Wandi, warga Kelurahan Cikiwul yang rumahnya berjarak hanya 300 meter dari area TPST, mengaku peristiwa longsor itu bukan yang pertama.
“Kalau pengelolaan tidak benar, potensi bahayanya ada dua. Musim hujan seperti sekarang bisa longsor, musim kemarau bisa kebakaran karena gas metan tidak dikelola dengan baik,” ujarnya, Minggu (9/11).
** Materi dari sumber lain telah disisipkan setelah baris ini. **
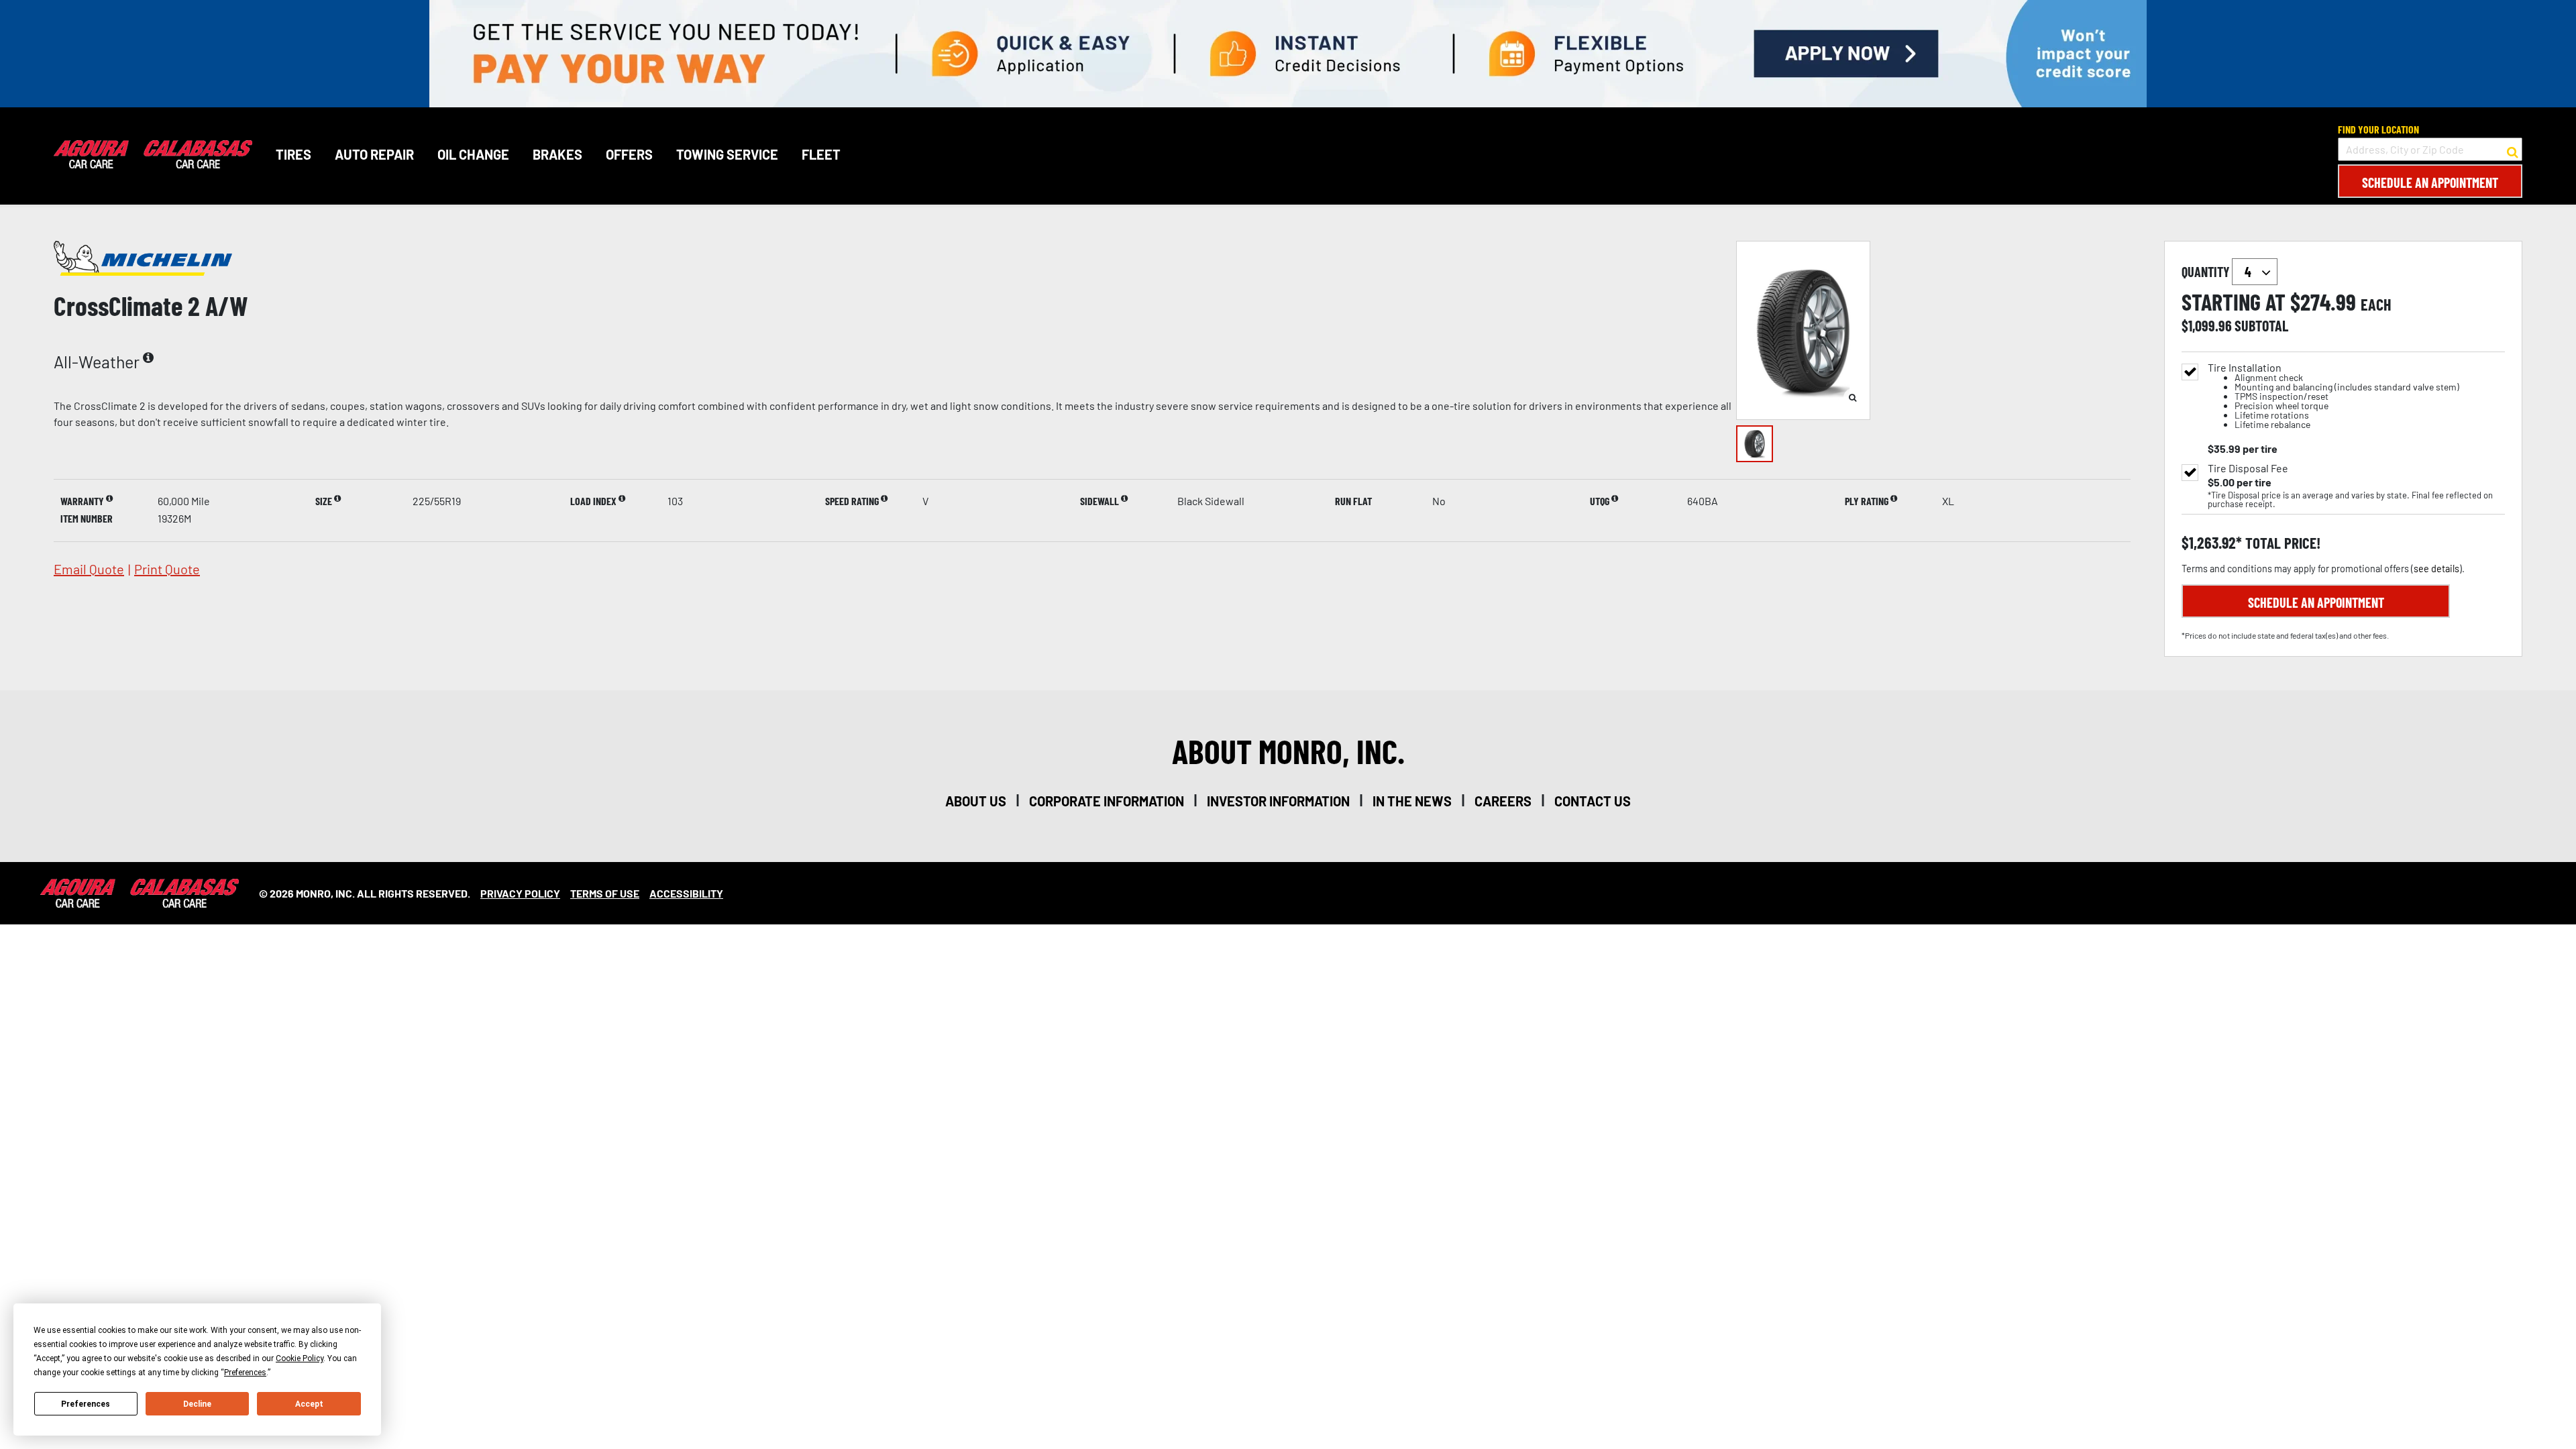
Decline (197, 1404)
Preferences (85, 1404)
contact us (1592, 801)
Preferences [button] (245, 1372)
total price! (2281, 543)
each (2376, 305)
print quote (167, 569)
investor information (1278, 801)
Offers (629, 154)
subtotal (2261, 325)
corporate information (1106, 801)
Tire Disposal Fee (2248, 468)
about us (975, 801)
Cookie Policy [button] (299, 1358)
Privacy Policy (520, 893)
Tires (293, 154)
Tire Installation (2333, 396)
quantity (2207, 272)
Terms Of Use (604, 893)
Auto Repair (374, 154)
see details (2436, 568)
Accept (309, 1404)
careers (1503, 801)
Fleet (821, 154)
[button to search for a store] (2512, 149)
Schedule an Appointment (2430, 182)
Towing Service (727, 154)
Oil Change (473, 154)
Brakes (557, 154)
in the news (1412, 801)
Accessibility (686, 893)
Kekhawatiran Wandi bukan tanpa alasan. Akhir Oktober tahun lalu, kebakaran besar sempat melanda area TPST. Asap hitam tebal membubung tinggi, menyesakkan napas warga. Kini, menjelang musim penghujan, rasa takut itu kembali, hanya berganti bentuk, dari api menjadi tanah dan sampah yang bisa longsor kapan saja.
“Setiap kali turun hujan, kami hanya bisa berdoa semoga tidak ada yang longsor lagi,” tutur Wandi.
Di sejumlah titik, jarak antara pemukiman warga dan area pembuangan hanya dipisahkan oleh saluran air kecil. Situasi yang serupa juga tampak di TPA Sumur Batu, milik Pemerintah Kota Bekasi. Artinya, potensi bahaya bukan hanya mengintai Bantargebang, tapi juga warga di wilayah lain yang hidup berdampingan dengan gunungan sampah.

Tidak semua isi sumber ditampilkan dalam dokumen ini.